■ **What you are asked to do**: Continue the article on the euro's arrival in Europe, starting right after its last sentence.

>> Begin Selected passage

PARIS and BRUSSELS – The 12 euro nations are still champagne-euphoric, everybody clutching their brand-new, mint-conditon, ultra high-tech cash. Fashion-mad Tokyo girls line up in front of Gucci and Prada boutiques in Saint Germain, eager to spend their euros in French sales mode (up to 50 percent discounts), and dreaming of the day Asia gets its “asian” in shiny banknotes and coins. In Brussels, the wacky, Magritte-like capital of Europe, a Rome of all sorts of legal and illicit trafficking, all business are happily conducted in the currency of the future. The British, on the other side of everything, merely sulk, but swinging Brits in the know in Paris and Brussels are also partying like mad in euro-mode.
Behind the euphoria, from Paris to Athens and from Barcelona to Brussels, it is also possible to detect a very subtle movement of tectonic geopolitical plates. Simple-minded intellects might define it as “anti-Americanism.” It is in fact a pervasive awareness in all European social circles that in the likely event of the success of the euro, the next step of European political integration is absolutely inevitable. There are minor glitches – like the neo-fascist, megalomaniac antics of Prime Minister Silvio Berlusconi in Italy. But the big picture indicates Europe is in the beginning stages of a slow but inevitable historical process – the emergence of a counterpower to the New American Order.

>> End Selected passage
>> Begin Supplied records

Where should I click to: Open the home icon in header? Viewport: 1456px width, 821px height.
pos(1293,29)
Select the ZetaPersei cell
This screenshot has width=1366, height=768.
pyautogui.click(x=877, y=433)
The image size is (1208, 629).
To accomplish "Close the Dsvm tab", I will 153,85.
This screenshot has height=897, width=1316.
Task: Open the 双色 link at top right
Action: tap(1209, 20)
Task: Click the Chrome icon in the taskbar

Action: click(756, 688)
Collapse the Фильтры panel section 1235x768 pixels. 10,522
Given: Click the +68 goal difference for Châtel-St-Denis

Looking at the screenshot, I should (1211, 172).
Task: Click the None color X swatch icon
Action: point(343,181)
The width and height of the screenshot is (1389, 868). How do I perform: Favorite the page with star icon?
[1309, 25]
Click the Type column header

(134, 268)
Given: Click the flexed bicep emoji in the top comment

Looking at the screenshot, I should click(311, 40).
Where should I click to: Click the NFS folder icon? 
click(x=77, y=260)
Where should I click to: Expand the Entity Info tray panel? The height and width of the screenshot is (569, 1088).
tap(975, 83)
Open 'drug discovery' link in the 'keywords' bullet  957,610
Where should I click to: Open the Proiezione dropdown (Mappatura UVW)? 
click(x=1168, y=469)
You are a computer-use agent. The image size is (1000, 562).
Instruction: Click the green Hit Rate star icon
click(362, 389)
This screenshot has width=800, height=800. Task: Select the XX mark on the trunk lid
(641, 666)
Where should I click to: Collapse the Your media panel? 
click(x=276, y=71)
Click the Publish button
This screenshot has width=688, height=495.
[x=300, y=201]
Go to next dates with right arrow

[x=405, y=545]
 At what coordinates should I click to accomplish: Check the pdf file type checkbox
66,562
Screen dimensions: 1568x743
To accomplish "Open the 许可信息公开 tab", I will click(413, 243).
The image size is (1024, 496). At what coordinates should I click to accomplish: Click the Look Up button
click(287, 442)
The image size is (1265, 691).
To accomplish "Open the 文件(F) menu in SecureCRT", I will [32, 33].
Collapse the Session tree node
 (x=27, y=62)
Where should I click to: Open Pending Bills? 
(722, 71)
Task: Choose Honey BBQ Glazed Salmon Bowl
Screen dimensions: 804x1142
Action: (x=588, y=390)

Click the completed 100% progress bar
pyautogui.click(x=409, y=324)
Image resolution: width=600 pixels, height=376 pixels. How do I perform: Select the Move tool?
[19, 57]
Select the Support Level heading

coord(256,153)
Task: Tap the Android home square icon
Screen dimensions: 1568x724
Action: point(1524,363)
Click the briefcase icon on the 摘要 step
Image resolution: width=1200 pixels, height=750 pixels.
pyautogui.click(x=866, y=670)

>> End Supplied records

■ **Answer**:
The New American Order was supremely reinforced by none other than Osama bin Laden and Al-Qaeda. Osama’s strategic blunder was to believe America would fall into his trap of a “clash of civilizations.” Professional conspiracy theorists unfortunately have not yet come up with the magnificent possibility that Osama may in fact be an American agent. After September 11, American military and economic supremacy literally and metaphorically suffocates the whole earth – and soon the skies, courtesy of the coming Star Wars militarization of space.
American-made rubbish about “the end of history” or “the clash of civilizations” has been swept under Afghan carpets by the impregnable reality of what Italian philosopher and professor of political science Antonio Negri termed “Empire” in his seminal book published by Harvard University Press. Negri writes that in the period between Hobbes and Hume, English political theory practically established the legitimacy of the state, based on a transcendental notion of power. This power, the Leviathan – more or less liberal – is the lesser evil in the war of everybody against everybody else. Leviathan is better because it establishes and preserves peace. The modern – though supple – version of Leviathan is Empire, a universal entity basically incarnated by America. Peace means Pax Americana. And the selected members incorporated into Empire – portions of Western Europe and Asia, small elites in Latin America – are willing volunteers. The rest – 80 percent of the planet – vegetate.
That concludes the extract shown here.